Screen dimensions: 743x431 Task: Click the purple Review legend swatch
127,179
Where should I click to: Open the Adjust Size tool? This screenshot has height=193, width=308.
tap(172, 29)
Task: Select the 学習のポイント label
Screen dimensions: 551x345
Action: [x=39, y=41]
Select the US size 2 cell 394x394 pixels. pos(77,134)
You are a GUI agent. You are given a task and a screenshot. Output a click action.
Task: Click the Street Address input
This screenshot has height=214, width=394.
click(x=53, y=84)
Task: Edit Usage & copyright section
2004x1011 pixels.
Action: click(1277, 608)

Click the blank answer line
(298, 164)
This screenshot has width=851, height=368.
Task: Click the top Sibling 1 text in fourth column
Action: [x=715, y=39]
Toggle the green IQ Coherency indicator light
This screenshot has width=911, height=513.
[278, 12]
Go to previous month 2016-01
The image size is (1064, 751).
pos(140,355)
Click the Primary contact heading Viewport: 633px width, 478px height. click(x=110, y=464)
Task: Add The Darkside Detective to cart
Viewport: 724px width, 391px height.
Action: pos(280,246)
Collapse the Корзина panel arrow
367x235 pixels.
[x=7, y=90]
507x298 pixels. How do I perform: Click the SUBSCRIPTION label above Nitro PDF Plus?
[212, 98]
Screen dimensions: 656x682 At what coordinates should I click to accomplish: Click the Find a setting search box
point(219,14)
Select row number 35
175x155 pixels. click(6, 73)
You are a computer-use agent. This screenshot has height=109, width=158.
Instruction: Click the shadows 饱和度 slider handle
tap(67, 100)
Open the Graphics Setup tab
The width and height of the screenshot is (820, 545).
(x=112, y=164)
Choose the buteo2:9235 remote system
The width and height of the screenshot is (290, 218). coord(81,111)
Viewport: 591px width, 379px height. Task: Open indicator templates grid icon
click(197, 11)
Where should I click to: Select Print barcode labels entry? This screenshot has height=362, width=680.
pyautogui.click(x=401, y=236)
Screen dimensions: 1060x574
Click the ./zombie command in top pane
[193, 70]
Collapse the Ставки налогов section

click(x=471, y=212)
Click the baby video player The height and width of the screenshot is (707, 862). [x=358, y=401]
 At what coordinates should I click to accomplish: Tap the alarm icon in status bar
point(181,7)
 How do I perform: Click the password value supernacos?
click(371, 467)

________

EXERCISE: Print the listing exactly. Every line must match.

REPLY TO THE TASK:
Screen dimensions: 743x431 Task: Click the purple Review legend swatch
127,179
Where should I click to: Open the Adjust Size tool? This screenshot has height=193, width=308.
tap(172, 29)
Task: Select the 学習のポイント label
Screen dimensions: 551x345
Action: [x=39, y=41]
Select the US size 2 cell 394x394 pixels. pos(77,134)
You are a GUI agent. You are given a task and a screenshot. Output a click action.
Task: Click the Street Address input
This screenshot has height=214, width=394.
click(x=53, y=84)
Task: Edit Usage & copyright section
2004x1011 pixels.
Action: click(1277, 608)

Click the blank answer line
(298, 164)
This screenshot has width=851, height=368.
Task: Click the top Sibling 1 text in fourth column
Action: [x=715, y=39]
Toggle the green IQ Coherency indicator light
This screenshot has width=911, height=513.
[278, 12]
Go to previous month 2016-01
The image size is (1064, 751).
pos(140,355)
Click the Primary contact heading Viewport: 633px width, 478px height. click(x=110, y=464)
Task: Add The Darkside Detective to cart
Viewport: 724px width, 391px height.
Action: pos(280,246)
Collapse the Корзина panel arrow
367x235 pixels.
[x=7, y=90]
507x298 pixels. How do I perform: Click the SUBSCRIPTION label above Nitro PDF Plus?
[212, 98]
Screen dimensions: 656x682 At what coordinates should I click to accomplish: Click the Find a setting search box
point(219,14)
Select row number 35
175x155 pixels. click(6, 73)
You are a computer-use agent. This screenshot has height=109, width=158.
Instruction: Click the shadows 饱和度 slider handle
tap(67, 100)
Open the Graphics Setup tab
The width and height of the screenshot is (820, 545).
(x=112, y=164)
Choose the buteo2:9235 remote system
The width and height of the screenshot is (290, 218). coord(81,111)
Viewport: 591px width, 379px height. Task: Open indicator templates grid icon
click(197, 11)
Where should I click to: Select Print barcode labels entry? This screenshot has height=362, width=680.
pyautogui.click(x=401, y=236)
Screen dimensions: 1060x574
Click the ./zombie command in top pane
[193, 70]
Collapse the Ставки налогов section

click(x=471, y=212)
Click the baby video player The height and width of the screenshot is (707, 862). [x=358, y=401]
 At what coordinates should I click to accomplish: Tap the alarm icon in status bar
point(181,7)
 How do I perform: Click the password value supernacos?
click(371, 467)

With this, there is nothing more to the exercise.